Sherman was born in the Germantown section of
Philadelphia,
Pennsylvania in 1922. She showed an early predisposition towards painting and was enrolled in an arts and graphics program around the age of 10. These early years began to shape her artistic interests in people, nature and the built environment. She attended
Kensington High School and continued to explore artistic themes and painting. Sherman studied at the prestigious
Barnes Foundation in Pennsylvania where she was exposed to seminal works of modern masters and she attended the
Tyler School of Art at
Temple University, headed at the time by Russian-born artist Boris Blai with faculty including Earl Horter and Honga Holm. Sherman graduated with a
Bachelor of Fine Arts and a
Bachelor of Science degree in education and then enrolled into the
Master of Arts program at the
University of Iowa, graduating with a degree in art history and painting.
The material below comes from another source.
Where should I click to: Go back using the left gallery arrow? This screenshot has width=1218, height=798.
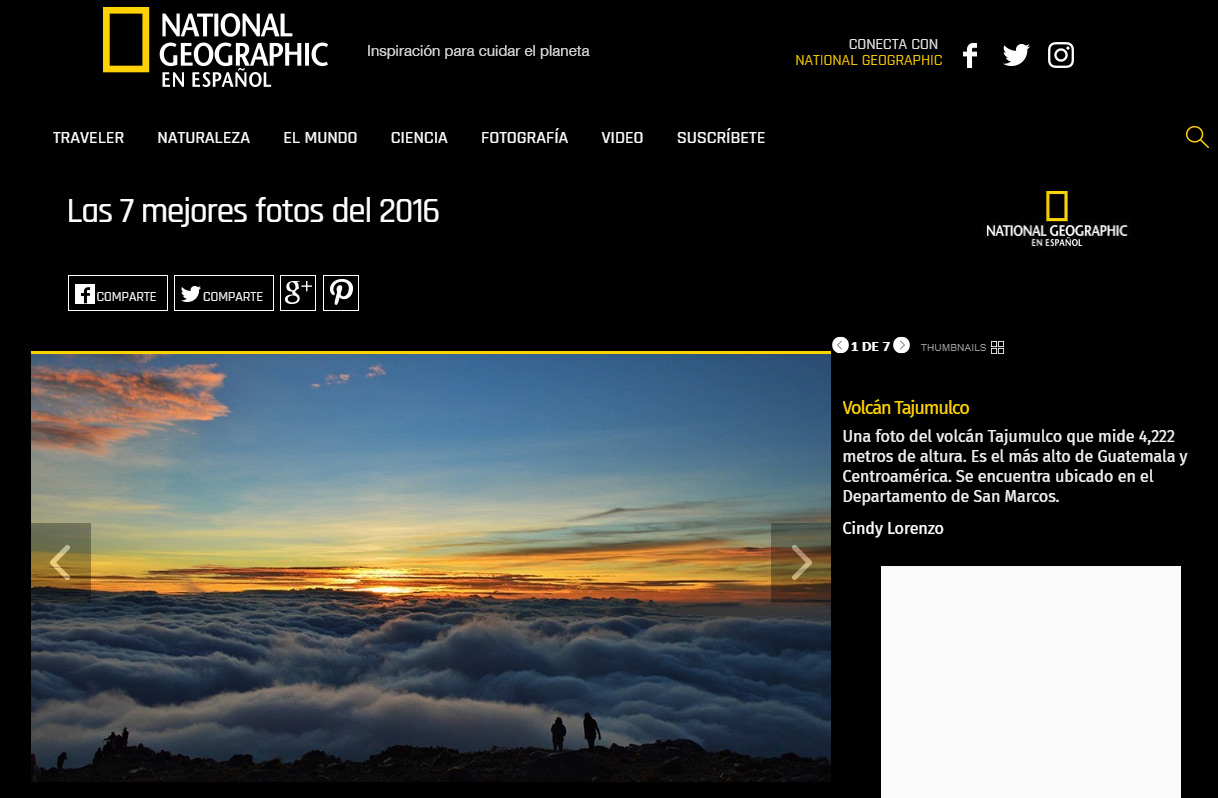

Sherman moved to New York City to pursue art. During this period she designed fabrics and wallpaper that were sold though stores in Philadelphia and New York. In a
United Press International article published in June 1958 Sherman provided a glimpse into her textile and interior architectural design philosophy: "Designers must have a real sense about people and machines or they'll produce designs which are cultural lags. We must understand the American Women especially, and realize that she is in a state of transition." During WWII, Sherman lived in
Eagle Pass, Texas where her husband was stationed with the 45th Massachusetts Regiment.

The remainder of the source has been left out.